By Duke Medicine News and Communications

DURHAM, N.C. -- Oncologists at the Duke Comprehensive Cancer Center are testing a new technique called gene expression profiling that subtypes each breast cancer tumor by its genetic defects so that doctors can tailor their treatment to inhibit that particular tumor.

The researchers believe the technique could spare millions of women from needlessly receiving toxic chemotherapy, and they are leading a national clinical trial to study gene profiling.

"Currently, we have no predictive model to determine who will respond to hormonal therapies and who won't, so we prescribe chemotherapy as a backup measure to ensure the cancer's demise," said Matthew Ellis, M.D., Ph.D., director of the breast cancer program at Duke. "This one-treatment-fits-all approach leads to a huge amount of over treatment, with up to 50 percent of women unnecessarily receiving chemotherapy."

The new technique uses a commercially available gene chip to create a genetic "fingerprint" of each tumor. Doctors use the chip to categorize each tumor by its genetic defects and predict whether the tumor will respond to standard hormonal therapies or whether it will require additional chemotherapy, said Ellis.

"The gene chip allows us to measure levels of various genes that give rise to drug resistance, so we can paint a picture of what a responding cancer cell looks like and what an unresponsive cell looks like," said Ellis. "With such fingerprints, we can develop new drugs that target the cellular signaling pathways that have malfunctioned."

Ellis will present his study design at the 25th annual San Antonio Breast Cancer Symposium Dec. 11-14. The multi-center study of 140 women is funded by a $3.7 million grant from the Avon Foundation and the National Cancer Institute.

Participants in the study will provide biopsies of their tumors, then receive the estrogen-depriving drug letrozole before surgery to shrink their cancers. Letrozole reduces the production of estrogen that fuels the growth of up to 80 percent of all breast cancers. Yet inexplicably, some tumors that are expected to respond to hormonal therapies remain unaffected by treatment. And, some tumors that initially respond to anti-estrogen drugs later become resistant. Doctors have long wondered what drives these paradoxical effects, but answers have been slow in coming.

To illuminate the answers, Ellis' team will use gene expression profiling to measure subtle changes in 16,000 genes as they react, or fail to react, to Letrozole. "We are trying to identify the cellular programs that must be engaged or shut off for aromatase inhibitors to be successful," said Ellis.
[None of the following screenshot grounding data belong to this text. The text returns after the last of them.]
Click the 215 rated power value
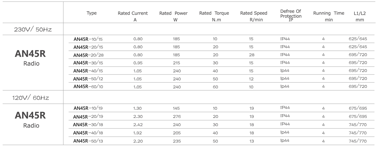The height and width of the screenshot is (152, 389). click(176, 63)
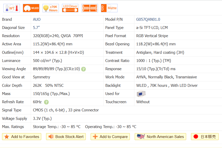
Task: Open the G057QAN01.0 model link
Action: (x=148, y=19)
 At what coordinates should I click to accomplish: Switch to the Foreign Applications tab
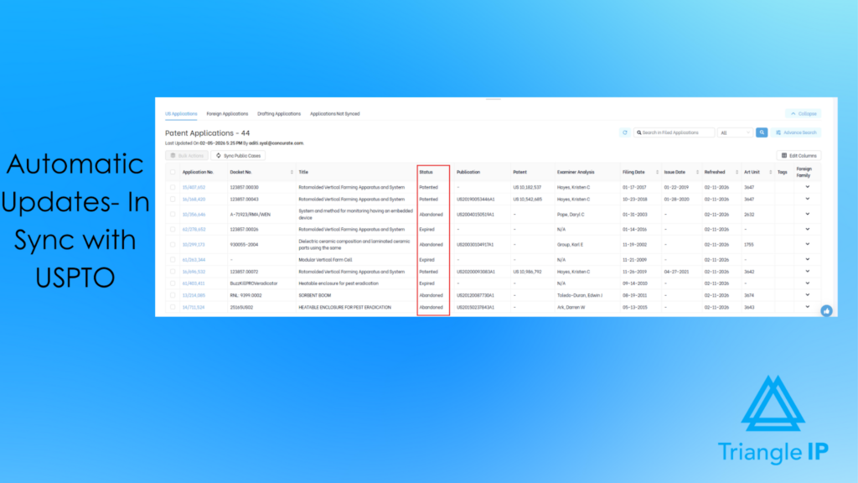pos(228,114)
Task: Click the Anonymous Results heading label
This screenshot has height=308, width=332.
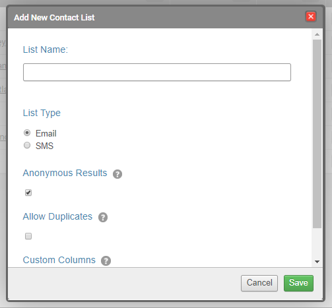Action: coord(65,173)
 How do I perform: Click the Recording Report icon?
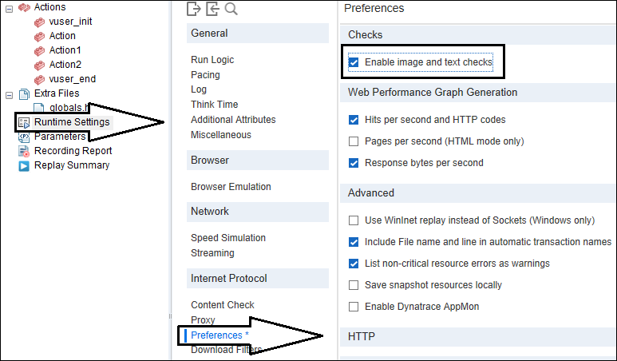(24, 151)
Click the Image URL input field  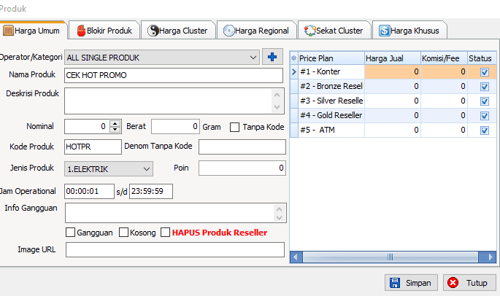coord(174,250)
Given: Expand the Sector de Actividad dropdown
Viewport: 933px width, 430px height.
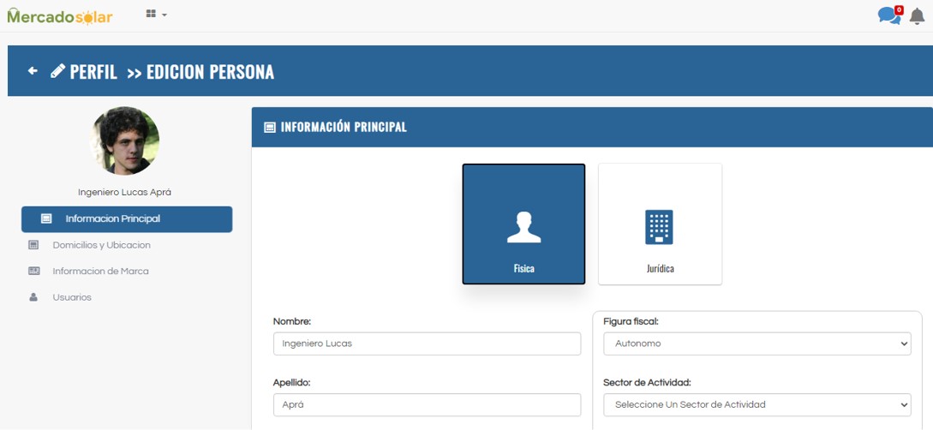Looking at the screenshot, I should (756, 404).
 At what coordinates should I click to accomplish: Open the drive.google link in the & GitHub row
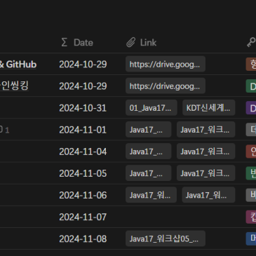tap(166, 64)
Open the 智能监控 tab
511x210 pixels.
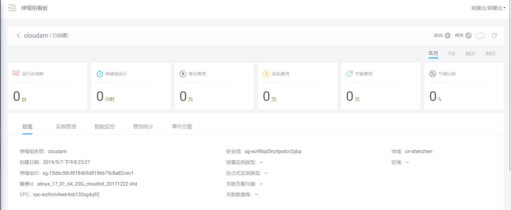click(104, 127)
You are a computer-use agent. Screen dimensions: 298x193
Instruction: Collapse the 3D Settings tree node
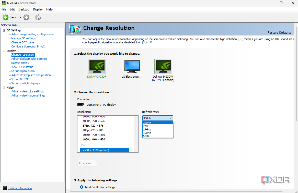4,30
Aromatase inhibitors block an enzyme called aromatase, which converts the male hormone androgen into the female hormone estrogen. Thus, women taking letrozole make almost no estrogen.

Gene expression profiling works like this: scientists use a gene chip to measure the activity of thousands of genes that drive a tumor's reaction to treatment. A gene's activity is measured by how many copies of messenger RNA (mRNA) it produces. They extract the mRNA from a cell, label it with fluorescent tags, and inject the mixture onto fingernail-sized gene chips. The mRNA binds to its complementary probe on the chip.
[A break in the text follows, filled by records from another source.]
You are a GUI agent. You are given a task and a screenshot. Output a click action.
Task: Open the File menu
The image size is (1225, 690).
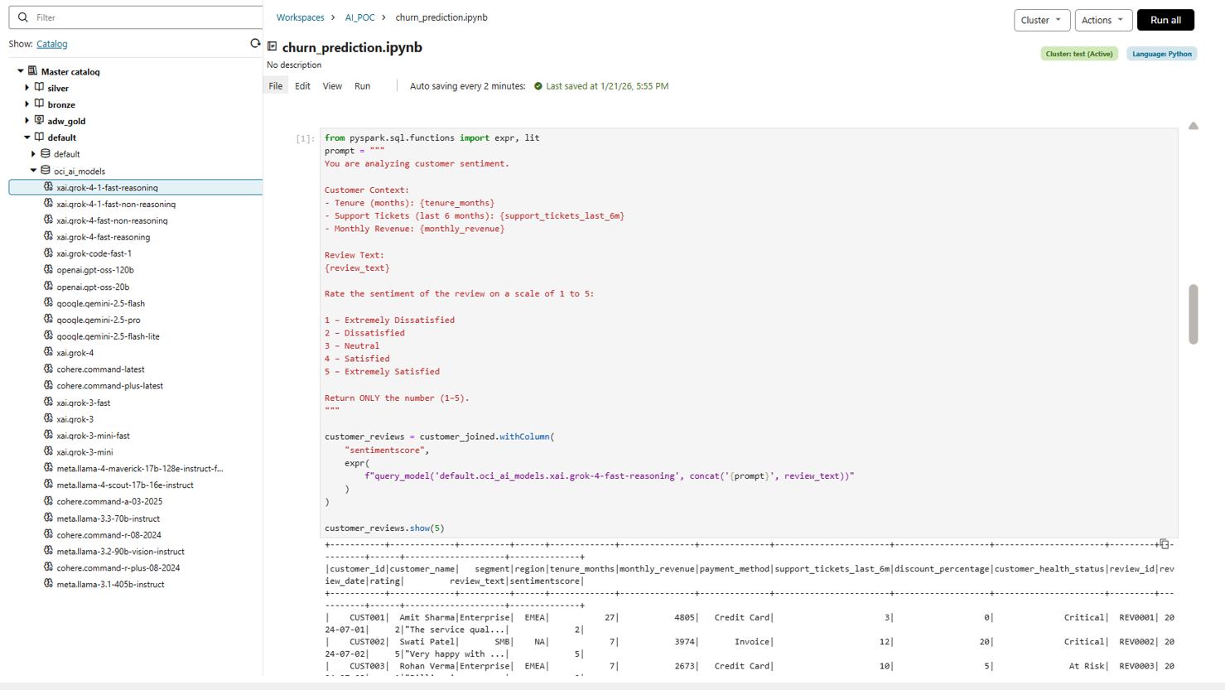276,86
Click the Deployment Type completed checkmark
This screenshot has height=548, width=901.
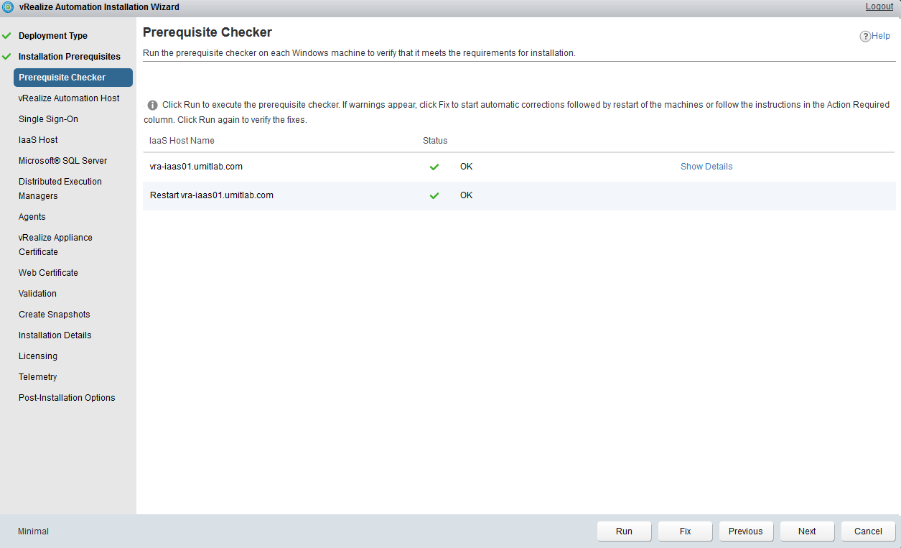coord(7,36)
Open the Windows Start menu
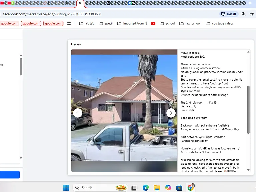The height and width of the screenshot is (192, 256). point(66,188)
Afterward, scientists shine a special light on the chip. They can tell by the intensity of light how much messenger RNA -- and hence, copies of each gene -- is present on the chip. Thus, the researchers obtain the gene expression profile of the activity of thousands of genes. If one gene shows low activity, or another is overactive, therein lays the culprit, said Ellis.
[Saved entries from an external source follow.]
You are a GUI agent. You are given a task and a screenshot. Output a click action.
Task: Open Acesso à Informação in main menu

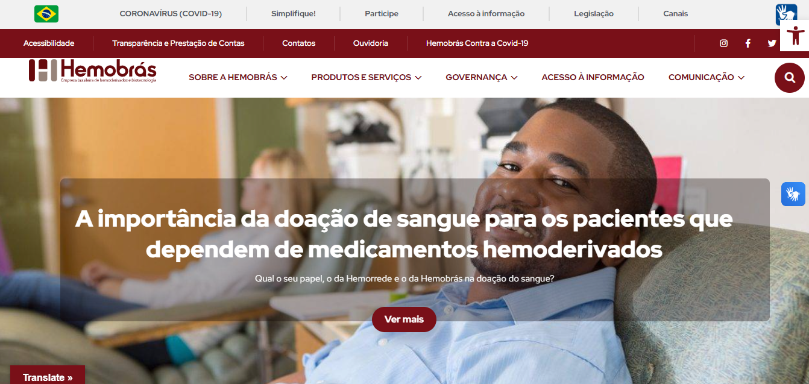click(593, 77)

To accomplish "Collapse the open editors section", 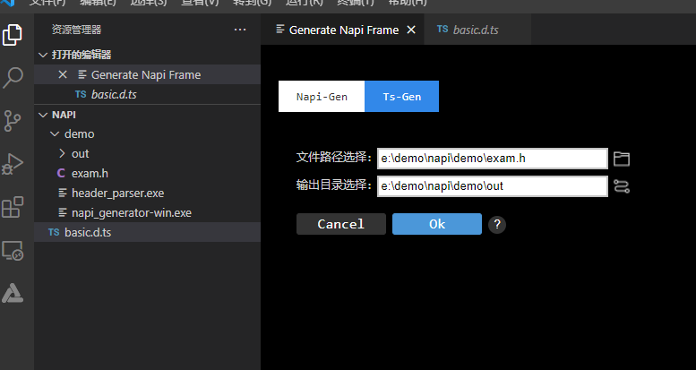I will [x=42, y=55].
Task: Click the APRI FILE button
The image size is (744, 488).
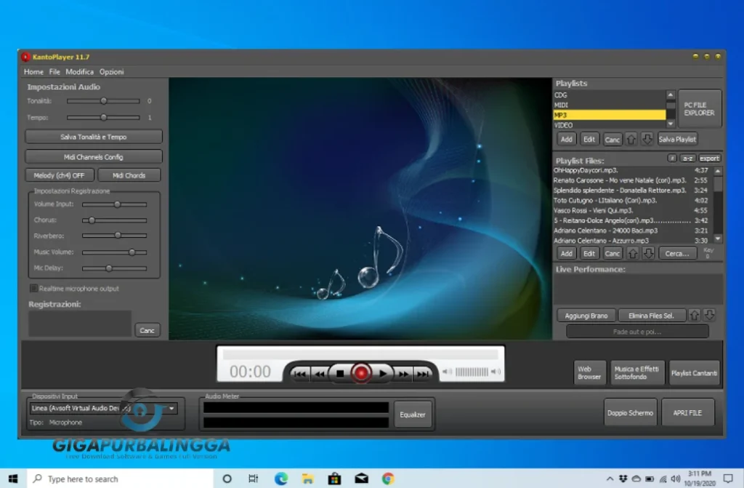Action: pyautogui.click(x=687, y=412)
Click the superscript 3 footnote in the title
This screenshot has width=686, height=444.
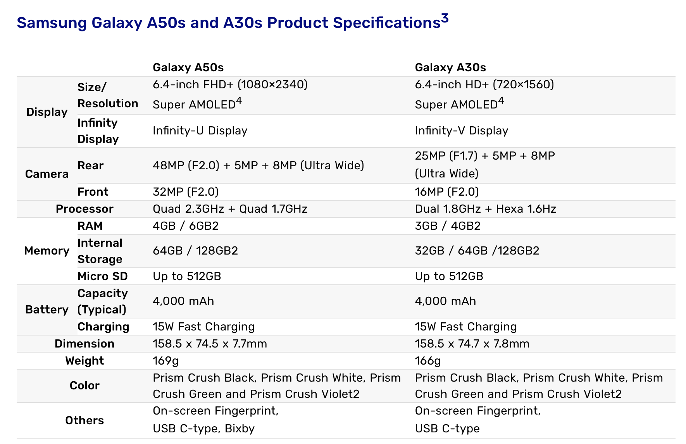tap(445, 18)
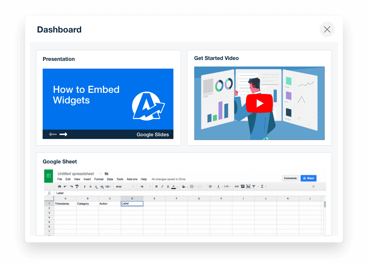This screenshot has height=263, width=368.
Task: Insert a comment from the toolbar
Action: [x=242, y=186]
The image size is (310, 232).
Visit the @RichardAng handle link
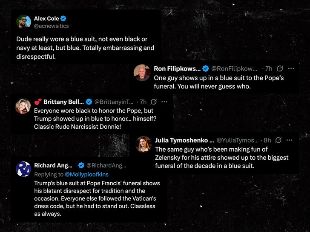coord(106,165)
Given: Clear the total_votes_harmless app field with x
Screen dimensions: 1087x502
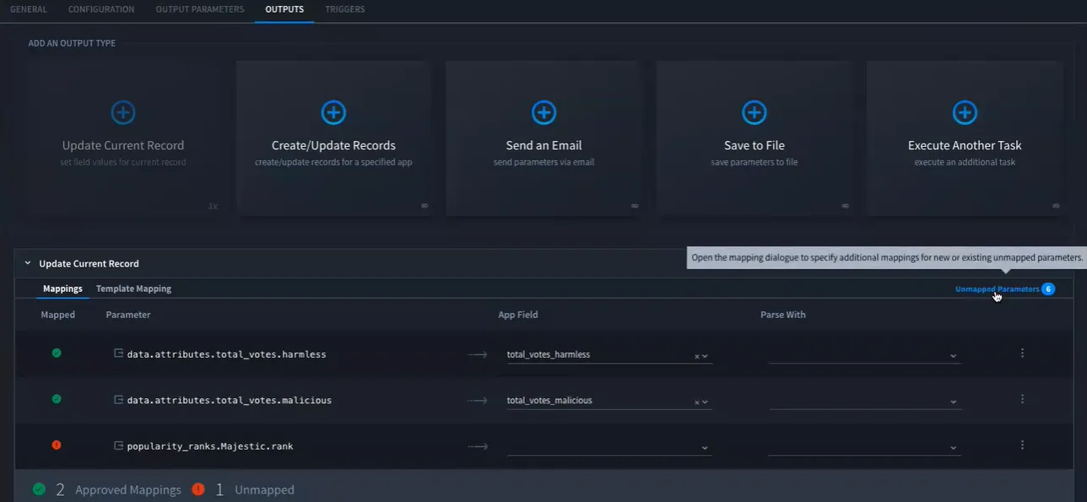Looking at the screenshot, I should pyautogui.click(x=697, y=356).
"We used to think that hormonal therapies simply shut off cell growth, but it's much more complicated than that," said Ellis. "Hormonal drugs affect the entire estrogen pathway -- many more genes than we ever realized -- including those that regulate cell proliferation, cell survival, tissue invasion, metastasis and angiogenesis." Metastasis is the spread of a cancer beyond its initial tumor, and angiogenesis is the process of blood vessel growth by which a tumor nourishes itself.

Ellis said that estrogen receptors -- small molecular docking stations in the nucleus of cells -- appear to be defective in some tumor cells. The receptors may be disconnected from tumor cell growth, or they have become super-sensitized to estrogen so that even tiny amounts can make the tumor grow. In the latter case, even an aromatase inhibitor would not completely prevent estrogen from reaching the receptor and allowing the tumor to grow.

Indeed, it is not uncommon for estrogen super-sensitive tumors to continue growing when deprived of most of their estrogen, said Ellis. Such a phenomenon is but one of the perplexing clinical questions they hope to answer.

"The value in gene expression profiling is that we can subtype each breast cancer, then tailor treatments to target that specific tumor's defects," said Ellis. "This would allow us to know when we should use hormonal therapies, when we should add chemotherapy, and to determine which drugs to develop to target hormonal therapy resistance."

Other centers participating in the clinical trial include University of California San Francisco, University of North Carolina Chapel Hill and the Dana Farber Cancer Institute.